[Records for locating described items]
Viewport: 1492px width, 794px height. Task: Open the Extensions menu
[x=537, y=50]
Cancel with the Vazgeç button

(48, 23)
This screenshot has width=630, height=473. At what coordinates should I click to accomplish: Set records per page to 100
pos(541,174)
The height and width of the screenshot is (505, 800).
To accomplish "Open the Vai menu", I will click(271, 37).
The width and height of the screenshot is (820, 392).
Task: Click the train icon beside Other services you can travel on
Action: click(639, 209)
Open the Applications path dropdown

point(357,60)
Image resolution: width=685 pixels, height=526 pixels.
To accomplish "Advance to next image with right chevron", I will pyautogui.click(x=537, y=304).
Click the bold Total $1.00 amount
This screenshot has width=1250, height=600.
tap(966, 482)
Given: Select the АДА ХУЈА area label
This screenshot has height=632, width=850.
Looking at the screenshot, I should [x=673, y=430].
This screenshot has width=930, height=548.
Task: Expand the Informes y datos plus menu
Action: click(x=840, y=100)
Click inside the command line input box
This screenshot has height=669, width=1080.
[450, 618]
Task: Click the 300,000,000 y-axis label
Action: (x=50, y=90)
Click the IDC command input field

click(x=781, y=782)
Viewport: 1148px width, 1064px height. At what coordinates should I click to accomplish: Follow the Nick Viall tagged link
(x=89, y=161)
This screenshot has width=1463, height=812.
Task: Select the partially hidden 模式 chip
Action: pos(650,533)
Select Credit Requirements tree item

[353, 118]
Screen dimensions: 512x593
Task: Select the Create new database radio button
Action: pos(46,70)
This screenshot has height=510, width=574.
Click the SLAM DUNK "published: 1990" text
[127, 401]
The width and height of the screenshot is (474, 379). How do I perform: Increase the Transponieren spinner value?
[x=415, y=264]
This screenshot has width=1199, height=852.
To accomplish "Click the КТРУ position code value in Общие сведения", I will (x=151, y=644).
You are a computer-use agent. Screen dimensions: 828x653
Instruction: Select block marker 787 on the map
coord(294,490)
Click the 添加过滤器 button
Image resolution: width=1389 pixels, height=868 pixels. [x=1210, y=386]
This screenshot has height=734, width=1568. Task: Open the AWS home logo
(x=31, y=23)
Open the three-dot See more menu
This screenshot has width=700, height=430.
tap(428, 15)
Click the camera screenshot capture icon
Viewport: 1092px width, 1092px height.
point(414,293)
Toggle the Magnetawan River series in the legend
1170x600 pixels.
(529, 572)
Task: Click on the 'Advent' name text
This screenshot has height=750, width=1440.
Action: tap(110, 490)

• **What to work on**
Rewrite the material with every "coordinates" changed to "position", keeping everything else the same.

• **Answer for this exercise**
Viewport: 1492px width, 794px height. Task: Open the Extensions menu
[x=537, y=50]
Cancel with the Vazgeç button

(48, 23)
This screenshot has width=630, height=473. At what position should I click to accomplish: Set records per page to 100
pos(541,174)
The height and width of the screenshot is (505, 800).
To accomplish "Open the Vai menu", I will click(271, 37).
The width and height of the screenshot is (820, 392).
Task: Click the train icon beside Other services you can travel on
Action: click(639, 209)
Open the Applications path dropdown

point(357,60)
Image resolution: width=685 pixels, height=526 pixels.
To accomplish "Advance to next image with right chevron", I will pyautogui.click(x=537, y=304).
Click the bold Total $1.00 amount
This screenshot has width=1250, height=600.
tap(966, 482)
Given: Select the АДА ХУЈА area label
This screenshot has height=632, width=850.
Looking at the screenshot, I should [x=673, y=430].
This screenshot has width=930, height=548.
Task: Expand the Informes y datos plus menu
Action: click(x=840, y=100)
Click inside the command line input box
This screenshot has height=669, width=1080.
[450, 618]
Task: Click the 300,000,000 y-axis label
Action: (x=50, y=90)
Click the IDC command input field

click(x=781, y=782)
Viewport: 1148px width, 1064px height. At what position should I click to accomplish: Follow the Nick Viall tagged link
(x=89, y=161)
This screenshot has width=1463, height=812.
Task: Select the partially hidden 模式 chip
Action: pos(650,533)
Select Credit Requirements tree item

[353, 118]
Screen dimensions: 512x593
Task: Select the Create new database radio button
Action: pos(46,70)
This screenshot has height=510, width=574.
Click the SLAM DUNK "published: 1990" text
[127, 401]
The width and height of the screenshot is (474, 379). How do I perform: Increase the Transponieren spinner value?
[x=415, y=264]
This screenshot has width=1199, height=852.
To accomplish "Click the КТРУ position code value in Общие сведения", I will (x=151, y=644).
You are a computer-use agent. Screen dimensions: 828x653
Instruction: Select block marker 787 on the map
coord(294,490)
Click the 添加过滤器 button
Image resolution: width=1389 pixels, height=868 pixels. [x=1210, y=386]
This screenshot has height=734, width=1568. Task: Open the AWS home logo
(x=31, y=23)
Open the three-dot See more menu
This screenshot has width=700, height=430.
tap(428, 15)
Click the camera screenshot capture icon
Viewport: 1092px width, 1092px height.
point(414,293)
Toggle the Magnetawan River series in the legend
1170x600 pixels.
(529, 572)
Task: Click on the 'Advent' name text
This screenshot has height=750, width=1440.
Action: tap(110, 490)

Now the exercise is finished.